7. Should aim to identify adaptation strategies that also contribute to mitigation efforts.

8. As a whole, have not focused on adaptation sufficiently to date.

Higher education has taken a leadership role in climate mitigation — that is, preventing climate change by reducing greenhouse gas emissions. It now must take the lead in climate adaptation — that is, preparing for and responding to impacts of climate change.

Updates to curricula across a diverse range of disciplines will be key to addressing climate adaptation to ensure professionals understand the impacts of climate change and the best practices for responding to them.

By providing cutting-edge scientific and social scientific research, higher education has already made fundamental contributions to climate adaptation efforts by identifying the most pressing climate impacts — but there is still a large, and growing, need for additional research, especially related to (a) very localized questions regarding specific ecosystems and (b) specific communities, especially in relation to the most vulnerable populations in our society.

Campus operations and infrastructure are vulnerable to climate disruption and senior administrators, trustees, planners, and facilities professionals need to be familiar with the financial and safety risks posed. Institutions have opportunities for experimenting and role-modeling adaptation solutions for the rest of society in campus operations.

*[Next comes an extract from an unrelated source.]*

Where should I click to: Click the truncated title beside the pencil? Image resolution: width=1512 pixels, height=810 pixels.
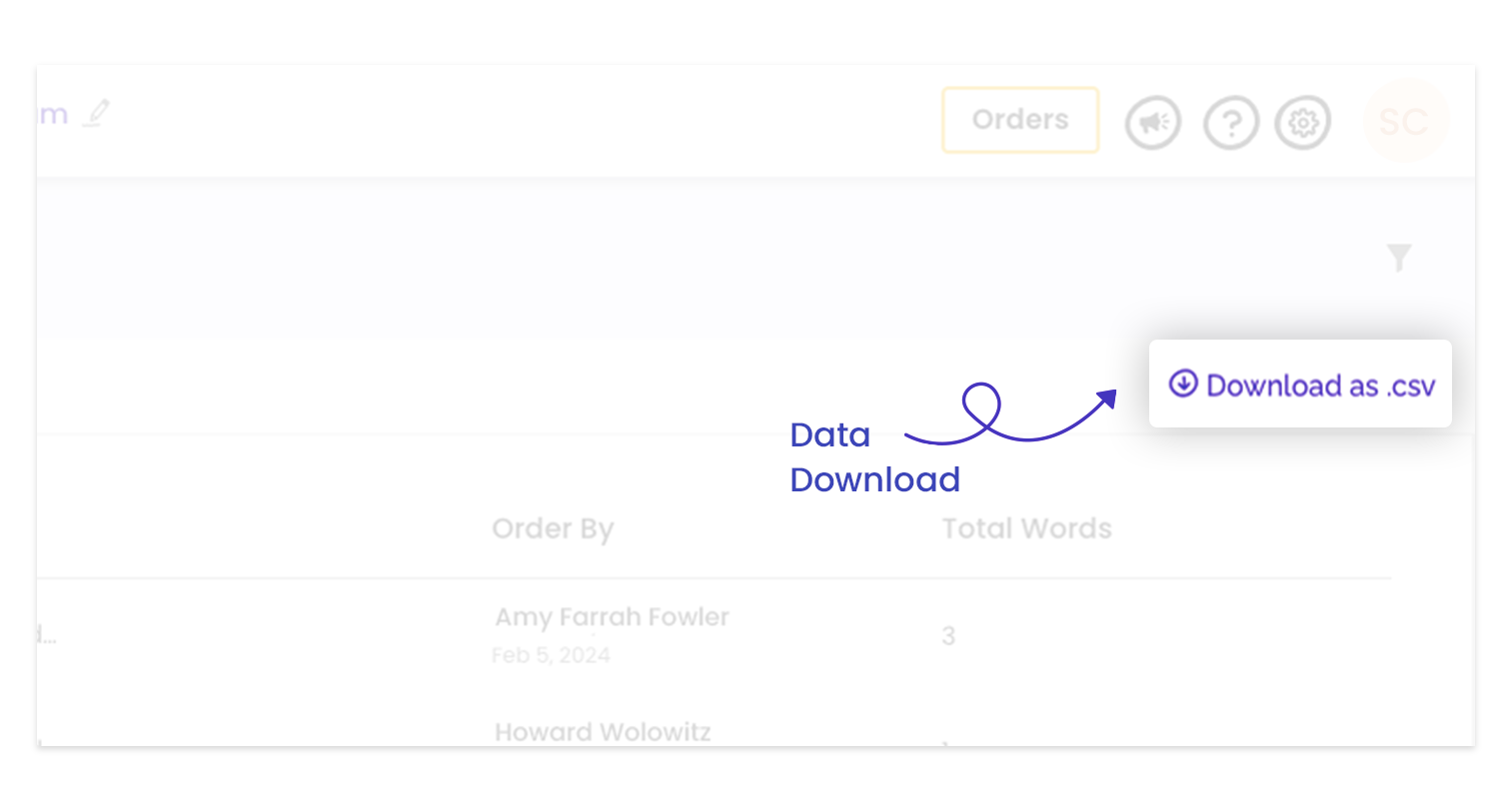click(53, 115)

Colleges and universities have begun collaborating with local communities on climate adaptation efforts providing expertise and additional capacity. They have the opportunity to serve as “hubs” in their communities on adaptation issues and help their regions prepare for the impacts brought on by climate disruption.

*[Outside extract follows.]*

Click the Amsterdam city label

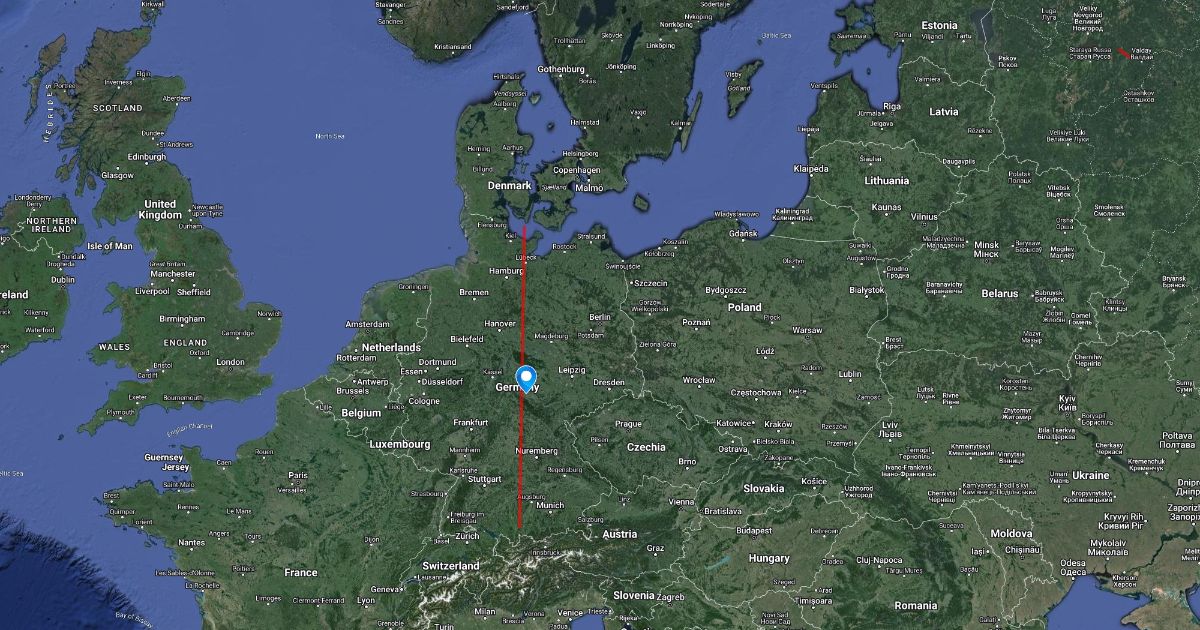[x=367, y=325]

Examples of how institutions are approaching climate adaptation in each of these four areas — curriculum, research, operations and risk management, and community engagement — are provided below.

The report recommends that college and university presidents, trustees and other senior administrators, particularly business officers, take a proactive approach to climate change adaptation, including the following actions:

1. Understand the expected impacts of climate disruption in their region.

2. Conduct an analysis of what financial and human health and safety risks these impacts pose to the institution.

3. Identify and prioritize strategies for reducing these risks that whenever possible also contribute to mitigating greenhouse gas emissions, and integrate those strategies and actions into the institution’s climate action plans and campus master plan.

4. Evaluate academic offerings on climate adaptation and expand as needed to ensure all graduates have a sufficient understanding of the risks and how to address them in their personal and professional lives.

5. If applicable, evaluate research activities and pursue opportunities for generating new knowledge that will help society adapt to climate disruption.

6. Engage leaders in local communities in a dialogue to identify opportunities for the institution to provide education, research, and pilot projects on adaptation; and for larger projects that can be pursued in collaboration to improve the resiliency of the region’s infrastructure, energy systems, water system, food systems, and transportation systems.

7. Take leadership in assuring that communities in the institution’s region have access to credible, informative science, and that access is extended particularly to communities that are likely to be most impacted by the effective of climate change.

Given the scale and urgency of the threats posed by climate change to every aspect of our society we issue a call to action for all colleges and universities in the country to address the challenges of climate adaptation by explicitly recognizing the need to adapt to the changing climate and taking steps to prepare society to do so through education, research, operations, and community engagement efforts.